The study also found that government minimum flood elevation requirements for properties vulnerable to storm surge throughout the Gulf Coast region are woefully inadequate. The report comes one year after Hurricane Ike struck and wiped away many of the structures on the Bolivar Peninsula near Galveston last September.
“HURRICANE IKE: Nature’s Force vs. Structural Strength” was issued by the Institute for Business & Home Safety, a not-for-profit applied research and communications organization supported by property insurers and reinsurers. The IBHS study questions the current basis for elevating properties along the Gulf Coast and urges the National Flood Insurance Program (NFIP) to provide greater incentives for building well above the minimum elevations now in place.
More than 50 percent of the nation’s population lives within 50 miles of the coast, with more than $9 trillion of insured coastal property vulnerable to hurricanes. The NFIP, which is the federal government program that provides flood insurance to homes and businesses, also establishes base flood elevation (BFE) levels for properties.
According to the new study’s findings, the BFE requirement for homes on Texas’ Bolivar Peninsula ranged between 13 feet for homes built in the 1970s and 17 feet to 19 feet for homes built beginning in 1983. All but a handful of properties within the first few rows of houses from the coast, built to even the highest elevation requirements, were washed away during Hurricane Ike.
By contrast, the study found that 10 homes on the Bolivar Peninsula designed and built under IBHS’s building code-plus new construction program, “Fortified. . .for safer living,” survived the storm sustaining minor damage. Those homes had outdoor decks at 18 feet that were destroyed, but the homes, which were elevated to 26 feet, survived.
According to IBHS Senior Vice President of Research and Chief Engineer Dr.

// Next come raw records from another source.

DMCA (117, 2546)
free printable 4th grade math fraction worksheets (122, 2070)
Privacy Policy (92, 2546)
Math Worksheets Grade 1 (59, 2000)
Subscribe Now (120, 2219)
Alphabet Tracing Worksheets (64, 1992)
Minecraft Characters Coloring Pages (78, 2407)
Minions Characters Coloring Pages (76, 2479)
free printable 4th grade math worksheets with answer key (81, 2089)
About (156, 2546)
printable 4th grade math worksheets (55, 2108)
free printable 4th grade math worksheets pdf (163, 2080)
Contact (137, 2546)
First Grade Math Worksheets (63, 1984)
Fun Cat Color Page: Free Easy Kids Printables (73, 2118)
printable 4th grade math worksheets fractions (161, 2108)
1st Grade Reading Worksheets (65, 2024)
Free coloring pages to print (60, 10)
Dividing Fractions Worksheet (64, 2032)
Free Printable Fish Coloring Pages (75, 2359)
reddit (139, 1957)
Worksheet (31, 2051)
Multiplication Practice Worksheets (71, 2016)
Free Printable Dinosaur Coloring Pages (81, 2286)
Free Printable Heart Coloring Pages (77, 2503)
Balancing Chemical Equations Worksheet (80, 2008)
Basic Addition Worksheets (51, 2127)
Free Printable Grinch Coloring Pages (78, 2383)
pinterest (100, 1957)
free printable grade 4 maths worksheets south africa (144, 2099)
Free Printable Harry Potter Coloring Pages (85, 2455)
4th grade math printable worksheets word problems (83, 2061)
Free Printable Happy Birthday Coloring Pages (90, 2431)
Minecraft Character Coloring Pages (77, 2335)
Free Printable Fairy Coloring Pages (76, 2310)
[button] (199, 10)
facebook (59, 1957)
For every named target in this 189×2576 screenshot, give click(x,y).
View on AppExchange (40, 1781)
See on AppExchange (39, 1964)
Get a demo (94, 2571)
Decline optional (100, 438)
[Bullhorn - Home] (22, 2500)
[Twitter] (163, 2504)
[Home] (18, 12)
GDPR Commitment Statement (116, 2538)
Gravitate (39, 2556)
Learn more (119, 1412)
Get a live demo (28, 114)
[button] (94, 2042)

Tim Reinhold, most homes in coastal areas are built to or slightly above 100-year base flood elevations.
“A 100-year flood means that the level of flood water has a 1 percent chance of being equaled or exceeded in any single year,” Reinhold said in a statement “However, it is well recognized in the engineering community that coastal homes built to this level have a 26 percent chance of being flooded or demolished over the life of a 30-year mortgage. This chance increases to about 40 percent in a 50-year period.”
“All it takes is a breaking wave about 2 feet above the base of a house to knock out the bottom floor or destroy a frame house,” Reinhold said. “The chances of destruction can be significantly reduced by employing what has been learned about the importance of proper elevation, which can be relatively inexpensive when building a coastal home.”